• _SUPPLIED MATERIAL_
.....
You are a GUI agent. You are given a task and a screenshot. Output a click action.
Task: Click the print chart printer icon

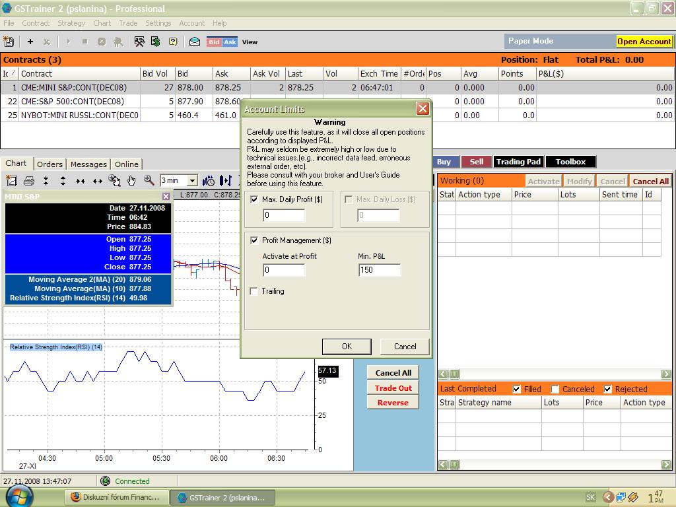point(28,180)
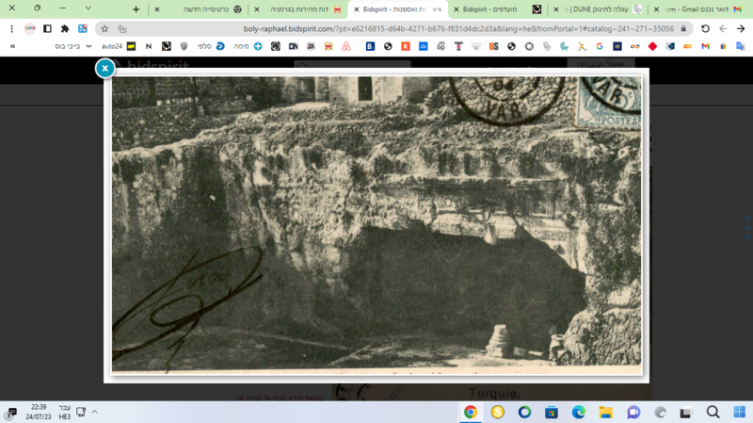The width and height of the screenshot is (753, 423).
Task: Share this page using the share icon
Action: [122, 29]
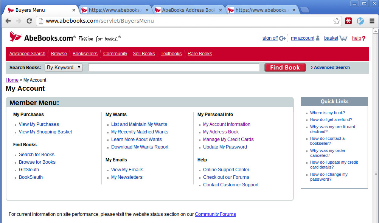Bookmark this page using the star icon
This screenshot has width=379, height=223.
(336, 21)
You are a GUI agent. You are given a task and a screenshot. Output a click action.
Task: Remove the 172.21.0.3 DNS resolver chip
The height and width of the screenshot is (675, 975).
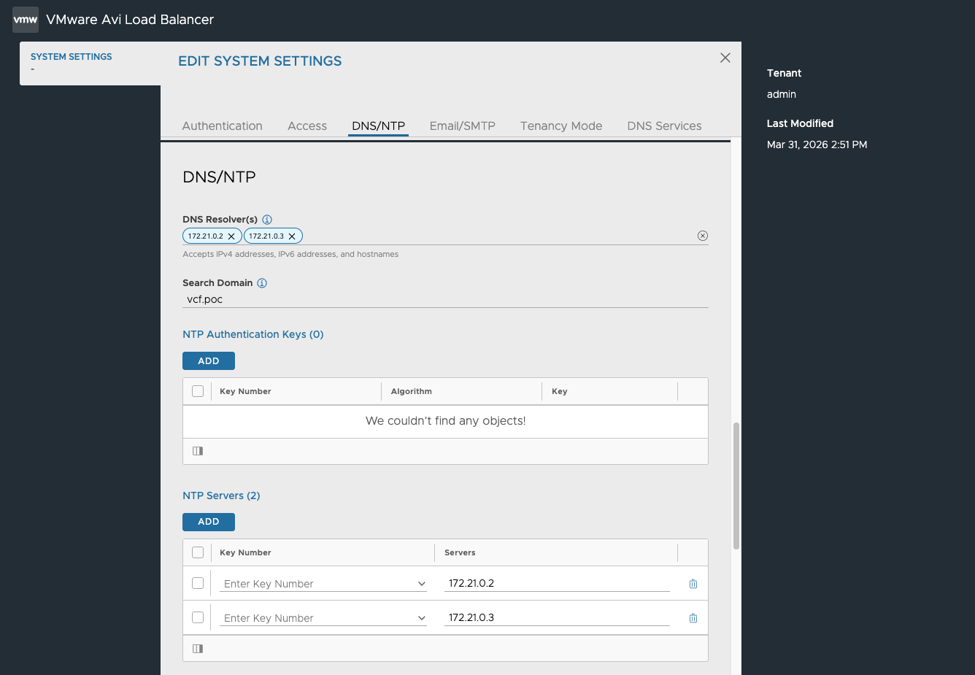point(292,236)
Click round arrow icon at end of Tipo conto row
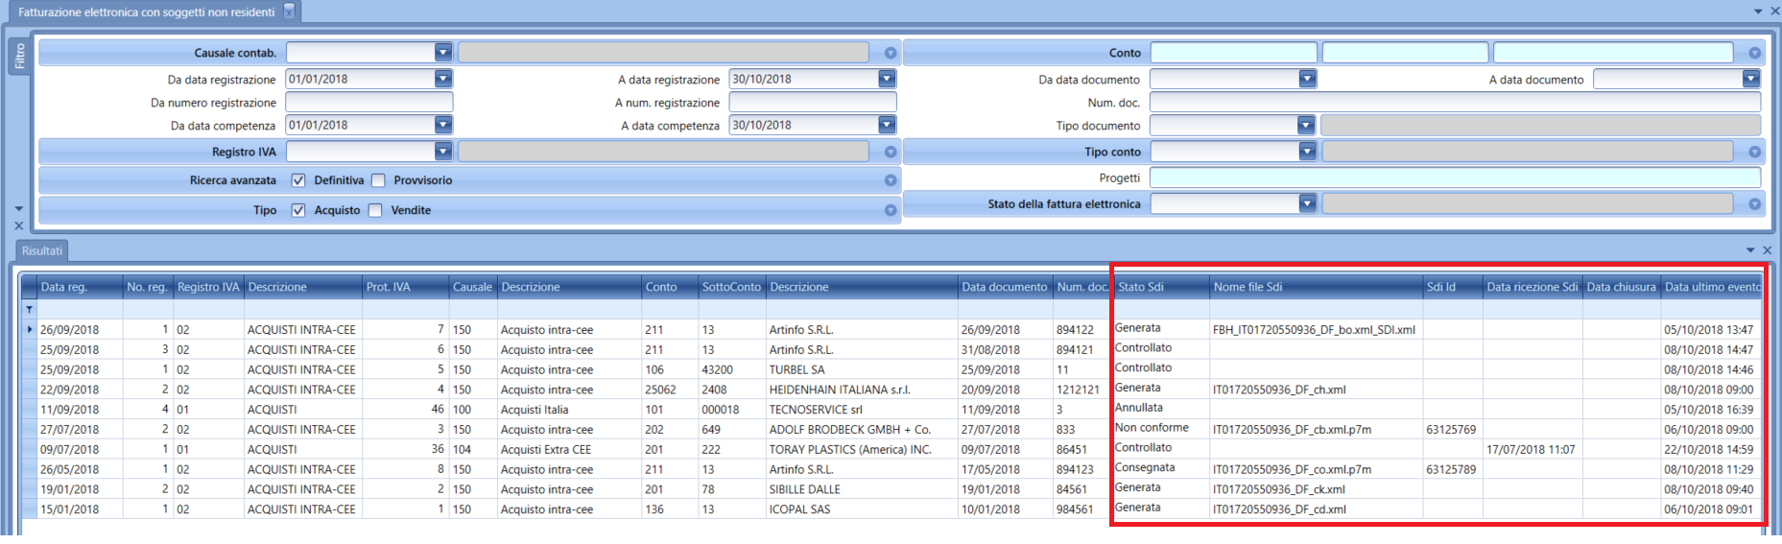 click(x=1754, y=153)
.....
• _CHALLENGE_
Edit these lines so that "GUI agent" becomes "interface agent" everywhere, with nothing else changed, and leave the pictures out.

• _COMPLETE ANSWER_
You are a interface agent. You are given a task and a screenshot. Output a click action.
Task: Click the print chart printer icon

point(28,180)
The width and height of the screenshot is (753, 423).
Task: Share this page using the share icon
Action: [122, 29]
Bookmark this page using the star icon
This screenshot has width=379, height=223.
(336, 21)
You are a interface agent. You are given a task and a screenshot. Output a click action.
Task: Remove the 172.21.0.3 DNS resolver chip
The height and width of the screenshot is (675, 975).
point(292,236)
Click round arrow icon at end of Tipo conto row
 click(x=1754, y=153)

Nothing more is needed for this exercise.